Una obsesión permanente en su obra. La mujer que no puede ni debe prescindir de ese espacio que en muchas ocasiones se convierte en una cárcel; sobre todo cuando la figura paterna corresponde más bien a la de un cancerbero o un torturador. Toda su vida Louise Bourgeois ha estado tratando de exorcizar una infancia traumática, no sólo con el dibujo sino con la escultura, "Destrucción del padre" (1974), y con la escritura, "Niñez abusada". Tal vez por eso dice: "Cuando se experimenta el dolor, uno se puede enclaustrar con el fin de protegerse. Pero la seguridad de la guarida puede también ser una trampa". A la edad de 11 años su madre cae enferma y Louise deberá cuidar de ella hasta su muerte 10 años después. Es en este lapso de tiempo que su padre, y con la aceptación tácita de la madre, llevará a vivir bajo el techo familiar a su amante.

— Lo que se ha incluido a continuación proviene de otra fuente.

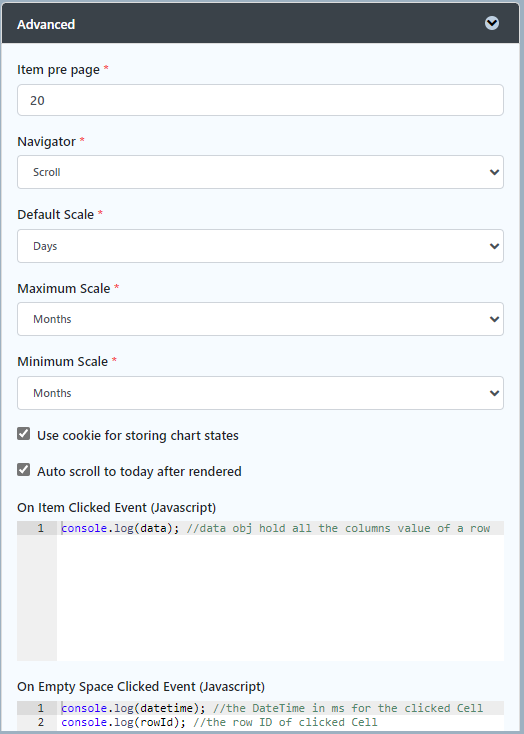Collapse the Advanced panel chevron icon

click(492, 23)
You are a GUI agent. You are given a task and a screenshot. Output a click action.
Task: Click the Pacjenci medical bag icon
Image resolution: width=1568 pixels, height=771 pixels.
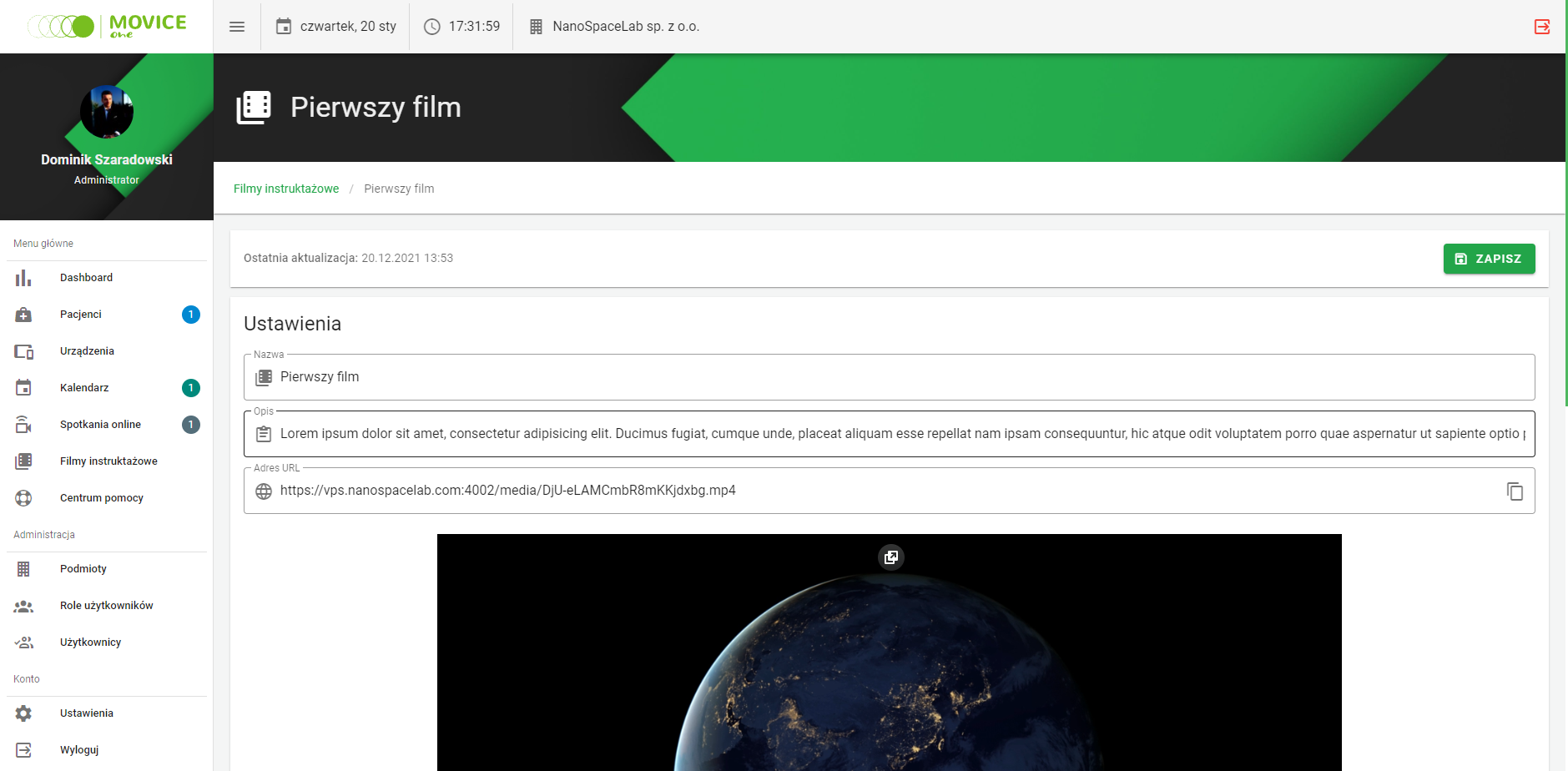click(23, 315)
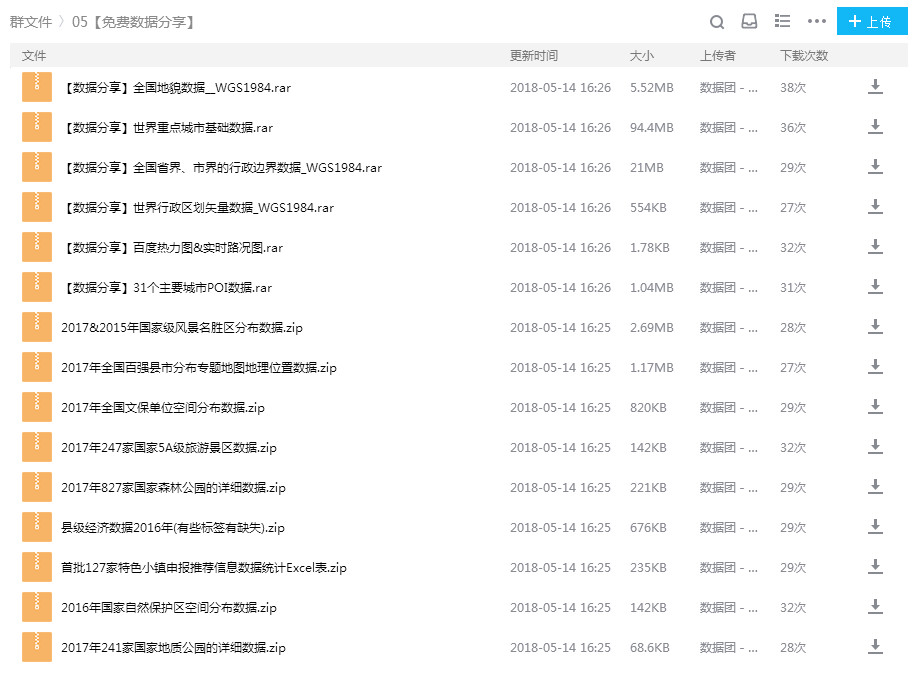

Un acto que Louise Bourgeois siempre sintió como una violación. Ella misma dice que "ser artista es una garantía para nuestros congéneres de que los agravios recibidos no harán de nosotros un asesino".
Los dibujos de la Mujer-Casa, realizados a partir de los años 40, cuando ya la artista se encuentra viviendo en New-York, nos muestran las piernas frágiles de una mujer sosteniendo un inmenso rascacielos, por lo que su identidad queda perdida entre las ventanas y chimeneas del paisaje neoyorkino o bien nos muestran a la misma autora volando por encima de ellos o flotando en el aire.
Es la época en que su condición de exiliada se le hace insoportable. Sabe que no podría vivir en el seno familiar pero tampoco puede abstraerse al dolor que significa estar lejos de las personas que ama. Conocer a Louise Bourgeois es enfrentarse a un mundo sensible del cual no se habla, pero que está allí: la casa, el hogar, la maison, el foyer. Dicho en otras palabras el territorio que cualquier especie animal protege y defiende. En él se abriga, en él ama y en él sufre. La casa puede ser vista, o «vivida», como un remanso o como una prisión.
Durante milenios la mujer estuvo aislada de la sociedad, recluida en un gineceo, sin permitírsele espacios para la expresión estética. Carencia que experimenta la artista quien con esos ejercicios bastante íntimos, pero innovadores dentro de la plástica, y que imagino que no debieron haber sido concebidos para ser vistos por persona alguna, mucho menos para ser expuestos en una galería o museo. Los veo más bien como ejercicios introspectivos que tratan de dar respuestas a la vida de una mujer enclaustrada entre cuatro paredes, a las cuales se llama «casa». Y desde allí observa como la vida transcurre sin que a ella le ocurra nada extraordinario, y peor aún sin que ella pueda hacer algo por cambiar el mundo que la rodea. No hay que olvidar que durante años fue considerada sólo la esposa del gran especialista de arte primitivo Robert Goldwater, sin que las galerías o los museos se mostrasen interesados en su obra.